この画像センサーが作り出すデータの事を、RAWデータと呼びます。
光をデジタルデータに変換したままのデータであることから、生データとか光を読み取ったデータなどと表現されます。

デジタルカメラの設定で画像の保存形式にRAWを選択すると、このファイルが保存されることになります。

厳密には画像ファイルではなくて画像データと言える

パソコンの世界では、それぞれのファイルがどんなファイルかを拡張子で表し、コンピュータは拡張子からファイルを識別します。ただ、RAWファイルというのは、.rawというような共通の形式はなく、カメラメーカーごとに独自の形式(拡張子)を採用しており、パソコン上では画像ファイルとして認識しません。

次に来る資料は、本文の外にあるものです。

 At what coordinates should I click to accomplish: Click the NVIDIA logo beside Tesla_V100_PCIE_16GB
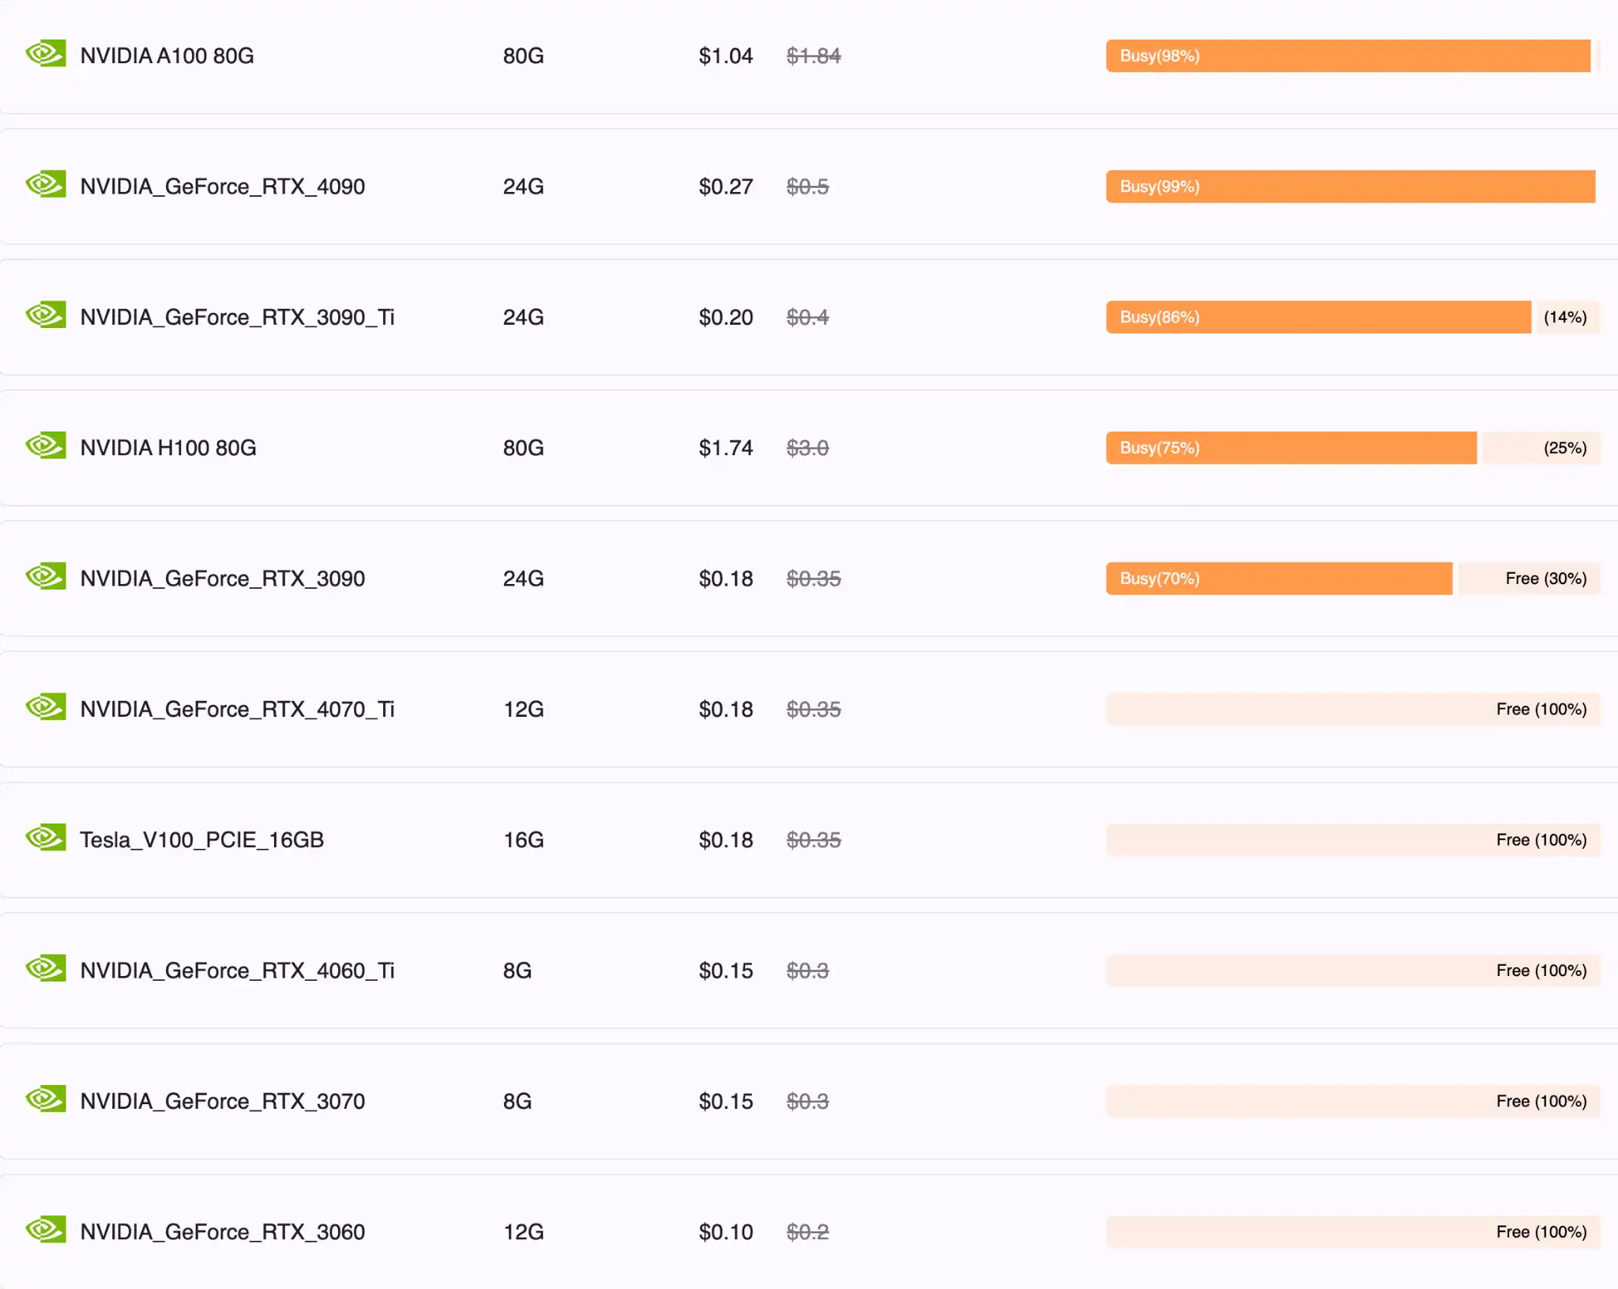click(x=46, y=838)
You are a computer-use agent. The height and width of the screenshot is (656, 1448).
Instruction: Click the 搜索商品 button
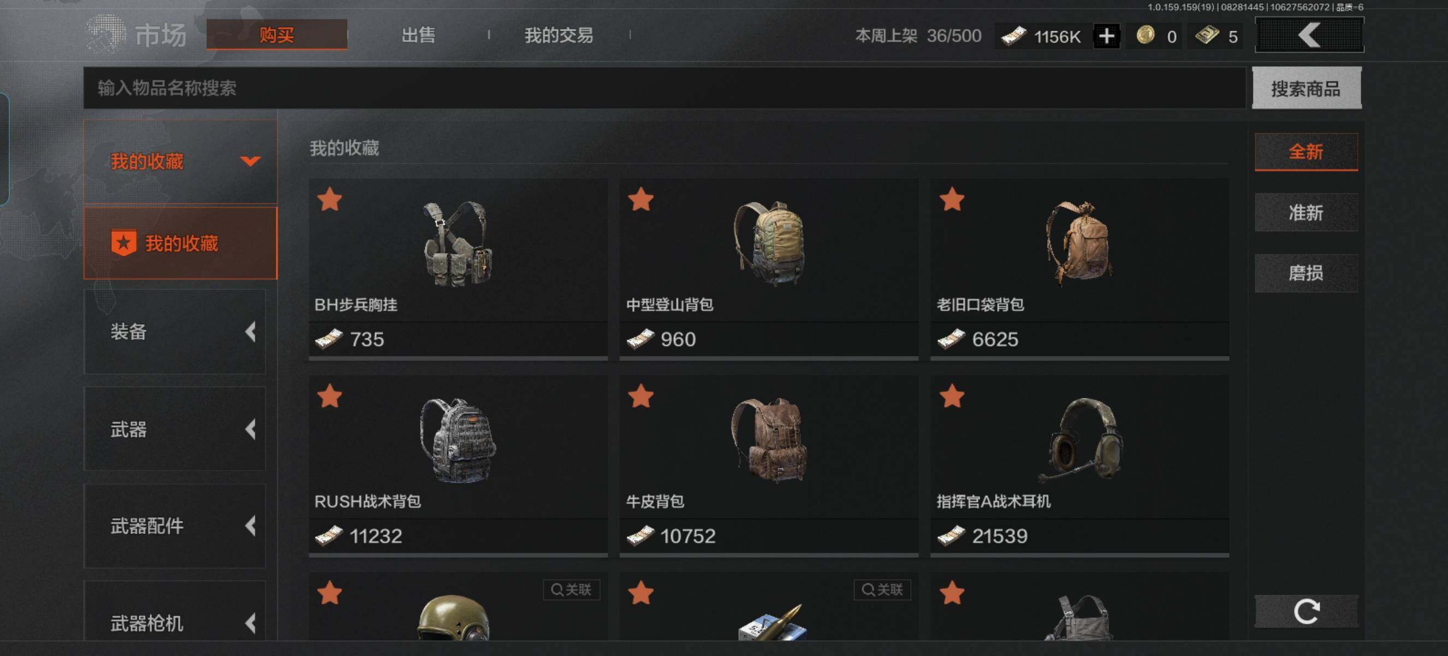(1306, 88)
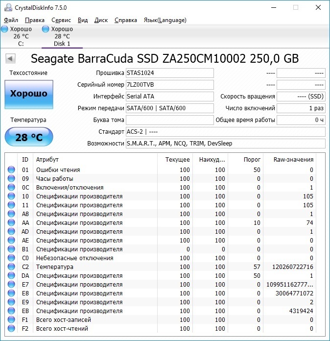
Task: Select the Disk 1 status orb
Action: [x=46, y=29]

また、それぞれのファイルの中身も異なり、内容が決められている画像ファイルの形式ではないので、厳密には画像ファイルとは言えず、画像データの一種という事になります。

以上の事から、RAWファイルとは、画像センサーが作り出す画像データの総称の事を言うという事になります。

RAWファイルの優れている点・イマイチな点

優れている点

非圧縮形式

RAWファイルは、画像センサーから読み出されたデータそのものであるため、JPEGファイルのように圧縮されていません。このためデジタルカメラの設定にもよりますが、多少なりとも画質面では優れていると言えます。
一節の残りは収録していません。